CDS 202. Geometry of Nonlinear Systems. 9 units (3-0-6); second term. Prerequisites: CDS 201 or AM 125 a. Basic differential geometry, oriented toward applications in control and dynamical systems. Topics include smooth manifolds and mappings, tangent and normal bundles. Vector fields and flows. Distributions and Frobeniuss theorem. Matrix Lie groups and Lie algebras. Exterior differential forms, Stokes theorem.

Course Schedule

Week Lec 1 Lec 2 Topic Reading Homework
1 N/A 8 Jan Course introduction None None
2 13 Jan 15 Jan Point set topology MTA Ch 1 HW #1 (solns)
3 20 Jan 22 Jan Inverse fcn thm, immersions, submersions MTA Ch 2 HW #2 (solns)
4 27 Jan 29 Jan Manifolds, mappings, tangent space MTA Ch 3 HW #3 (solns)
5 3 Feb 5 Feb Tangent bundle, vector fields MTA Ch 4 HW #4 (solns)
6 10 Feb 12 Feb Distributions, Frobenius theorem MTA Ch 4 HW #5 (solns)
7 17 Feb 19 Feb Lie groups and Lie algebras MTA Ch 5 HW #6 (solns)
8 24 Feb 26 Feb Tensor fields MTA Ch 6 HW #7 (solns)
9 3 Mar 5 Mar Differential forms MTA Ch 7 HW #8 (solns)
10 10 Mar 12 Mar Integration on manifolds MTA Ch 8 None

Course Text

The primary course text is the third edition of Manifolds, Tensor Analysis, and Applications:

  • Marsden, Ratiu and Abraham, Manifolds, Tensor Analysis, and Applications (if you are registered for the course, send e-mail to Richard Murray [murray@cds] for the password).

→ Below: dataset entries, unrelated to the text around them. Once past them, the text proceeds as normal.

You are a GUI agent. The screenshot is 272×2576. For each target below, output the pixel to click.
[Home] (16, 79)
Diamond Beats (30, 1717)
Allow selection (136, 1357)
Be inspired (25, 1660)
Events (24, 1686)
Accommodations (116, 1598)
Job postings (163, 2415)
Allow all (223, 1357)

In addition, students may find the following textbooks useful:

  • Boothby, An Introduction to Differential Manifolds and Riemannian Geometry, Revised second edition, 2002.

Grading

The final grade will be based on homework and a final exam.

  • Homework: 75%
There will be 8 one-week problem sets, due in class. Late homework will not be accepted without prior permission from the instructor.
  • Final exam: 25%
The final will be handed out the last day of class and is due back at the end of finals week. Open book, time limit to be decided.

If your score on the final is higher than the weighted average of your homework and final, your final will be used to determine your course grade.

Collaboration Policy

Collaboration on homework assignments is encouraged. You may consult outside reference materials, other students, the TA, or the instructor. Use of solutions from previous years in the course is not allowed. All solutions that are handed should reflect your understanding of the subject matter at the time of writing.

No collaboration is allowed on the final exam.